→ **Short task**
Show every line in the listing below that contains the string "checkbox". Case counts.

------ Supplied records ------

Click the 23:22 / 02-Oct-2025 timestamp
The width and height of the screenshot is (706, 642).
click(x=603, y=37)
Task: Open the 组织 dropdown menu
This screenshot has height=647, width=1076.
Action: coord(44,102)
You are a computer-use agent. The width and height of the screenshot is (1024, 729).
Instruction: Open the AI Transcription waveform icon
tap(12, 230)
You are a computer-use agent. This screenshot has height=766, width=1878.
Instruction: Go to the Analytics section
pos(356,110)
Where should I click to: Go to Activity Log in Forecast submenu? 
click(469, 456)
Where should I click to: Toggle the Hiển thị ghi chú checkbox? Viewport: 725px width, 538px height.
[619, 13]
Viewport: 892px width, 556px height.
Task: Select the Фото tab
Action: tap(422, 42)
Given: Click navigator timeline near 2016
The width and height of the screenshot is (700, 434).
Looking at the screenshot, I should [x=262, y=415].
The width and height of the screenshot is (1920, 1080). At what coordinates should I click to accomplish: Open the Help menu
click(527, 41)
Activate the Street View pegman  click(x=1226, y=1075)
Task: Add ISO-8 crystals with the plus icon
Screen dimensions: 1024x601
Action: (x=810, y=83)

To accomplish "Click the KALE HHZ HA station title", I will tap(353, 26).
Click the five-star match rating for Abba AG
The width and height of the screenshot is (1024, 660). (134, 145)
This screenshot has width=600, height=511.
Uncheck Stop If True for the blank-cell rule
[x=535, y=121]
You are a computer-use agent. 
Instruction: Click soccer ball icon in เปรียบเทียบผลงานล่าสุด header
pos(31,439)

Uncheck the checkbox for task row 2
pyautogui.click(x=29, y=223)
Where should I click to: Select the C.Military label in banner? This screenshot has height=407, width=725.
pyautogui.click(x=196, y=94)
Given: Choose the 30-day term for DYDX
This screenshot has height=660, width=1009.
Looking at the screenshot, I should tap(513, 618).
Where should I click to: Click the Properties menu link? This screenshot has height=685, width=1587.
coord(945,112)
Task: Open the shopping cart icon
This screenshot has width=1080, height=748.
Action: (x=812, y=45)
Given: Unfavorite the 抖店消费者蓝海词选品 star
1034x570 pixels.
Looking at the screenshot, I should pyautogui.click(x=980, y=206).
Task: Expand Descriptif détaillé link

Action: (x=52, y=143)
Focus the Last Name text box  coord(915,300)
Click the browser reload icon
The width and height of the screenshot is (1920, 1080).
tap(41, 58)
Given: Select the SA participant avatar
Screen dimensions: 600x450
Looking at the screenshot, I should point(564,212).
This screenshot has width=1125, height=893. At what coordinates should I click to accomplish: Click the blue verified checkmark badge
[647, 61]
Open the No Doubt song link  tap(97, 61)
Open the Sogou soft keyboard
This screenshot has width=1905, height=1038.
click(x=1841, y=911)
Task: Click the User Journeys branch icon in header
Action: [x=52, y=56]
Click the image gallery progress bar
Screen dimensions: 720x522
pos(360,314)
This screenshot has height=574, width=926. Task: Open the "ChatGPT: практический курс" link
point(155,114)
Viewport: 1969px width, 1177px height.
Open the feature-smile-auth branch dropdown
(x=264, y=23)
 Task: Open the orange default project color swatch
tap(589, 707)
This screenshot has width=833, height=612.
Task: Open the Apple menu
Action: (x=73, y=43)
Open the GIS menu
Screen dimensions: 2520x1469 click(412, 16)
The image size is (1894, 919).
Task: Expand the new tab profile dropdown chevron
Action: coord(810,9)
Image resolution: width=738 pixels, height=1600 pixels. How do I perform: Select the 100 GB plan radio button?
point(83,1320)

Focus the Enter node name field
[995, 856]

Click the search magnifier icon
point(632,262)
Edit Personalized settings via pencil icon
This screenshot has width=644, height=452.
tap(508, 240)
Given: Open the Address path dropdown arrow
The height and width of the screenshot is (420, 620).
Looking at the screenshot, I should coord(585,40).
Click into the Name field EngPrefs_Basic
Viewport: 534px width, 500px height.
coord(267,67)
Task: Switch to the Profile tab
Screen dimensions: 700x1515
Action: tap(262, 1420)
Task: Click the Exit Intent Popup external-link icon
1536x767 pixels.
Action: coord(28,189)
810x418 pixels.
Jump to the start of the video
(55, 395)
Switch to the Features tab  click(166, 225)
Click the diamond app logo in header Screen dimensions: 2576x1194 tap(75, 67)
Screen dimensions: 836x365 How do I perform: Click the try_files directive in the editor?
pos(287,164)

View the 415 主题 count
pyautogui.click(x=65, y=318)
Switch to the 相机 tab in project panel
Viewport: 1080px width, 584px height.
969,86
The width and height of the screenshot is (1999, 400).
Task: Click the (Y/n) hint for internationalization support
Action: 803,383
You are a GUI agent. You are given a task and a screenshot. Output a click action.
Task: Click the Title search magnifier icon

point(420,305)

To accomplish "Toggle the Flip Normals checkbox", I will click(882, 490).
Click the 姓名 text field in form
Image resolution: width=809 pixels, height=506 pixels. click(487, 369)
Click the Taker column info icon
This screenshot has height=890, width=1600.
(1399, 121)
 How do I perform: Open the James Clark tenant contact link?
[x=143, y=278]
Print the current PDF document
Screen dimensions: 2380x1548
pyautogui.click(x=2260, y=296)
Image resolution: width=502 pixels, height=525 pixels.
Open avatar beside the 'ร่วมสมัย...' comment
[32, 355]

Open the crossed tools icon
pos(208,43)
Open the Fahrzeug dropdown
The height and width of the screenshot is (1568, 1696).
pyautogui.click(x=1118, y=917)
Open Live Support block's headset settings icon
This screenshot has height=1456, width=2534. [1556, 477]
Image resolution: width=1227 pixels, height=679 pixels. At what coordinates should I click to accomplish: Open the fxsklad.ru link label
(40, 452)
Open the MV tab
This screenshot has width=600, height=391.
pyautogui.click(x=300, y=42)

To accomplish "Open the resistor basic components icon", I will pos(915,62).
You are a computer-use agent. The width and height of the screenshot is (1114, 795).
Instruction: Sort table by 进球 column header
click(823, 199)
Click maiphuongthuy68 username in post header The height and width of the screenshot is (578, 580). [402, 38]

------

→ **Response**
Where should I click to: Toggle the Hiển thị ghi chú checkbox? Viewport: 725px width, 538px height.
Uncheck the checkbox for task row 2
To accomplish "Toggle the Flip Normals checkbox", I will click(882, 490).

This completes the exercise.